Assigned task
Reproduce, please, the line that holds "Task: Click the" and all later lines through the end of the entries below, exactly; omit pictures.
——
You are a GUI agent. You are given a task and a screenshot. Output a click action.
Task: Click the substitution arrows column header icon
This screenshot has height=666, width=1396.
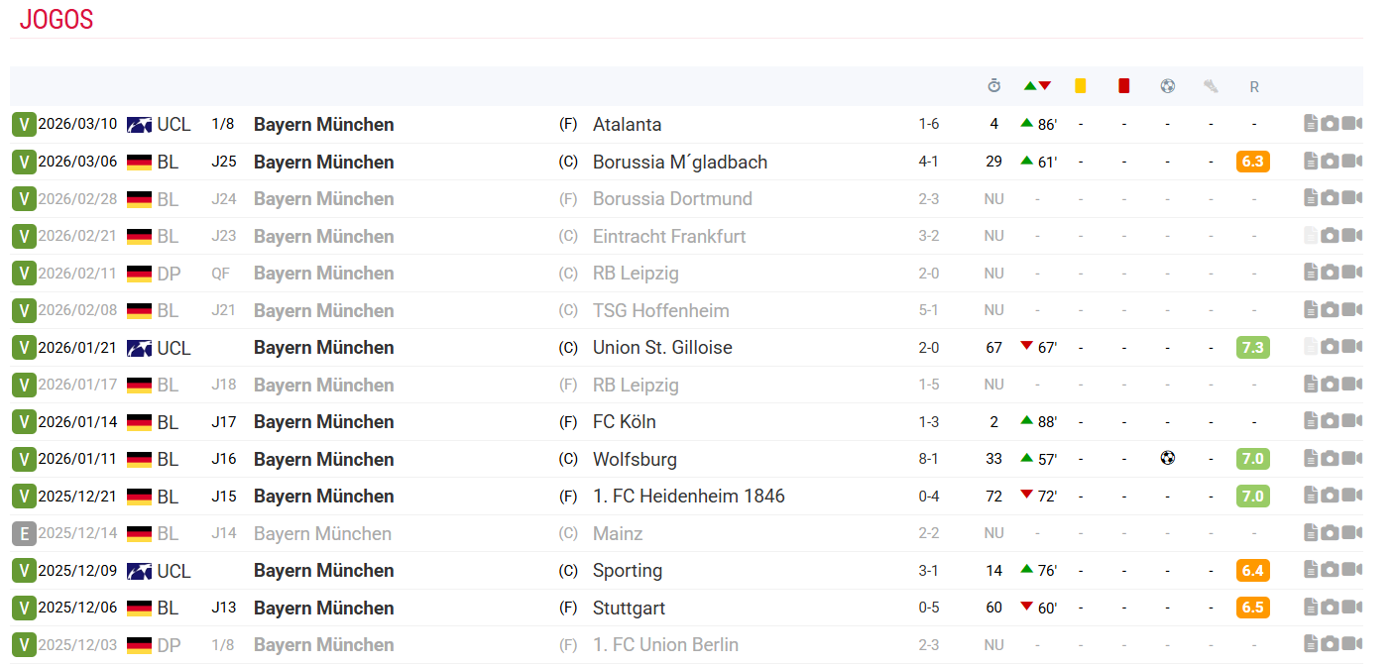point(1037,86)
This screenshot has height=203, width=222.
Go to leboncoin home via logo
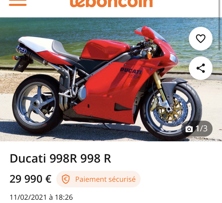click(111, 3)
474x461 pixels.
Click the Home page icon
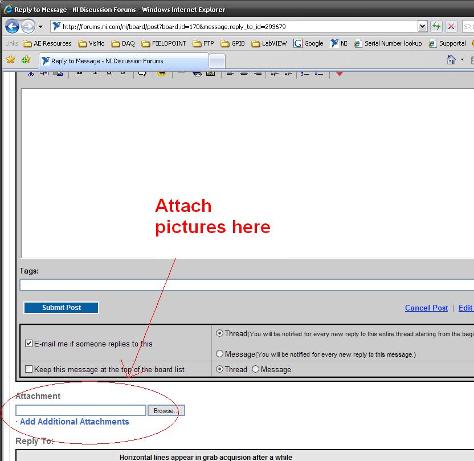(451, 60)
——
The answer
Task: Click the substitution arrows column header icon
This screenshot has height=666, width=1396.
point(1037,86)
This screenshot has height=203, width=222.
Go to leboncoin home via logo
click(111, 3)
474x461 pixels.
Click the Home page icon
(451, 60)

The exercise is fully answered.